**Written task A:**
Answer these questions from the text on delegation:
(i) Who wrote at Dynamic Ecology that the job doesn't get any easier?
(ii) Who is named as an example of someone always willing to lend a hand?
(iii) Beside which tasks on the written list should a star go?
**Written task B:** Name every numbered point heading in the text on delegation.
**Written task C:** Retype the text on delegation from the words "However, as Peter" up to and including the words "do you delegate?".

+++ Text block

However, as Peter Adler wrote over at Dynamic Ecology recently, it doesn’t get any easier. In fact, the job gets more demanding on time, expectations on productivity remain, teaching can be time-intensive, and the academics are expected to do some administration. From a personal perspective, I am far busier now than I have ever been in the past (but I try not to complain about it). Good time management skills are not enough to get everything done. What’s needed is an ability to delegate. Again, without effective delegation, burnout is inevitable.
With that backdrop, how do you delegate?
1) Know the players. Delegation requires knowing your community and knowing the skills and abilities of people within your community, whether it be a graduate student secretary, the treasurer of a scientific society, or a colleague down the hall. Before you can even think of delegation, realize that delegating any kind of work has a real, profound affect on somebody and on how they spend their time. It’s about people, so you must get to know these people! This means networking, whether it be around a coffee maker at work, over Twitter, or attending a poster session at a conference. Pay close attention to everyone you interact with, listen to them, learn their passions, learn what they like to spend their time doing.
2) Play nice. In addition to knowing your community, don’t be a jerk to your community! I mentioned Morgan Jackson at the start of this post; he’s an example of someone who is always willing to lend a hand, say a kind word, and be a team player. He plays nice. I am always happy to help Morgan in return, even though I am (in academic terms) his ‘senior’. This seems so obvious, but I also know that not everyone plays nice. Some people are selfish, ignore those they deem as ‘inferior’, and require you to grovel to get an answer to an e-mail. It’s a tough world, and there are big personalities in academia, and everyone has their own agendas. This can be difficult to navigate, and politics in academia can be fierce. However, a strategy that always wins is to play nice. Be collegial, polite, and try not to burn bridges. It’s hard to delegate if there’s nobody left that respects you.
3) Prioritize. Delegation is an art, and one of the trickiest parts is learning what to delegate and what to keep on your own plate. It’s also important to avoid delegating everything. Some things are too close to your own expertise, part of your job description and/or are tasks that you just love too much to give up. However, some tasks can be shared effectively among others, and can move away from your to-do list. Write down ALL that you have to do, and put a star beside those that you cannot see anyone else doing (ahem, if there are stars next to all of the tasks, you will burn out. Start again, and see point #6, below). If your are lead-author on a paper, you sure ought to read over those final page proofs! However, maybe your co-author could do a final check over all references, especially if s/he hasn’t contributed as much to the paper..?

++++++
+++ Record extracts

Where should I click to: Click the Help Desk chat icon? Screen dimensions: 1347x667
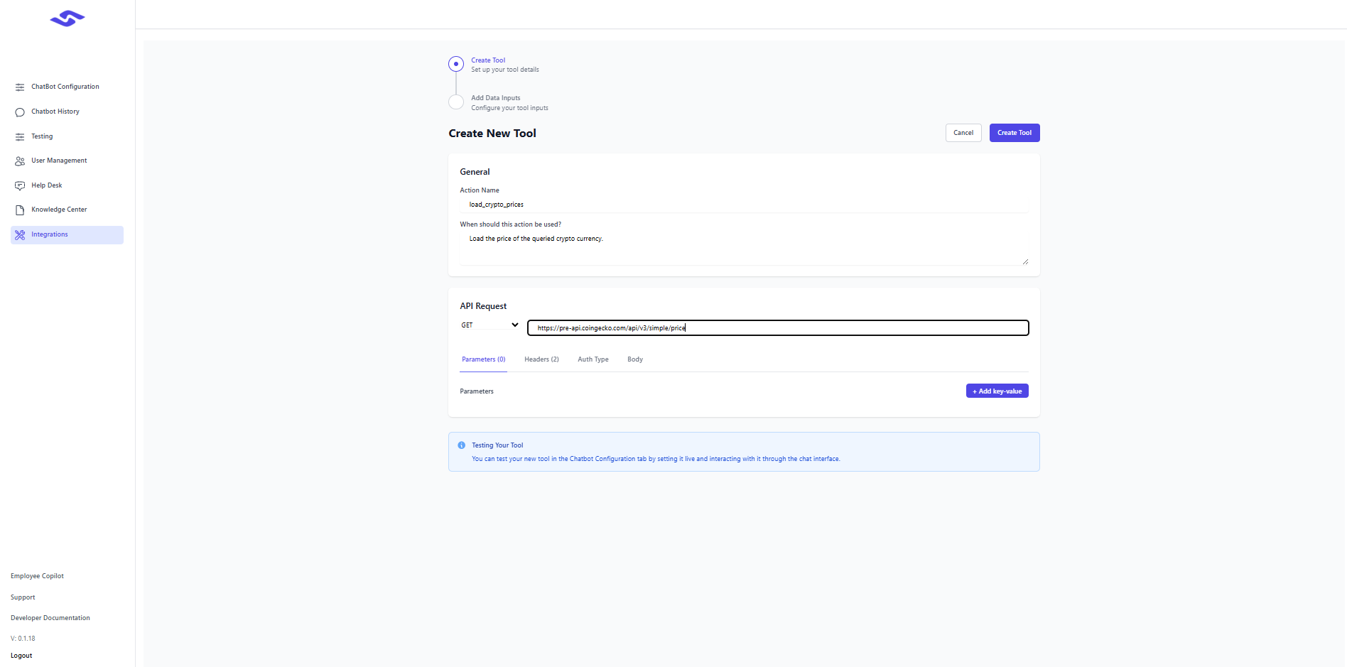click(20, 186)
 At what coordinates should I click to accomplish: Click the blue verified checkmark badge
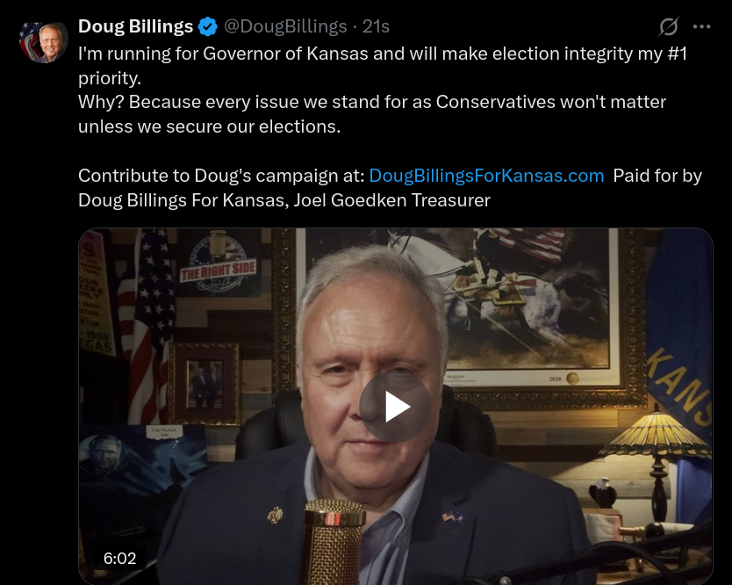click(x=208, y=26)
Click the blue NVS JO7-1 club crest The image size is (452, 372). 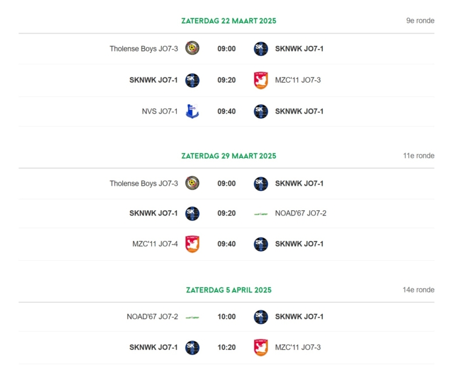pos(193,111)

++++++

**Expected answer A:**
(i) Peter Adler
(ii) Morgan Jackson
(iii) Those that you cannot see anyone else doing

**Expected answer B:**
1) Know the players.
2) Play nice.
3) Prioritize.

**Expected answer C:**
However, as Peter Adler wrote over at Dynamic Ecology recently, it doesn’t get any easier. In fact, the job gets more demanding on time, expectations on productivity remain, teaching can be time-intensive, and the academics are expected to do some administration. From a personal perspective, I am far busier now than I have ever been in the past (but I try not to complain about it). Good time management skills are not enough to get everything done. What’s needed is an ability to delegate. Again, without effective delegation, burnout is inevitable.
With that backdrop, how do you delegate?